**RECORDS**
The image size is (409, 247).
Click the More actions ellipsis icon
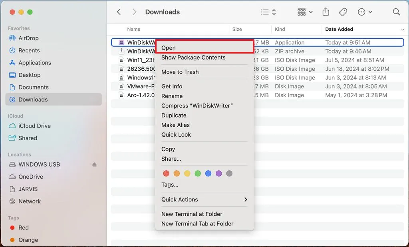pos(361,12)
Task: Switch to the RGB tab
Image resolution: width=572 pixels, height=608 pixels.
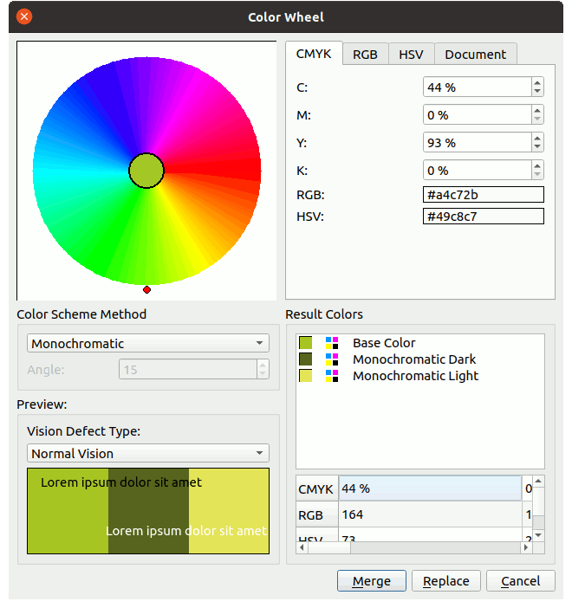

**EXERCISE AIM**
Could you reproduce exactly, and only, the lines from the one containing "Click the More actions ellipsis icon" through the end of the records above, both included, while leaving out the pictures?

**RESULT BELOW**
Click the More actions ellipsis icon
pos(361,12)
Task: Switch to the RGB tab
Image resolution: width=572 pixels, height=608 pixels.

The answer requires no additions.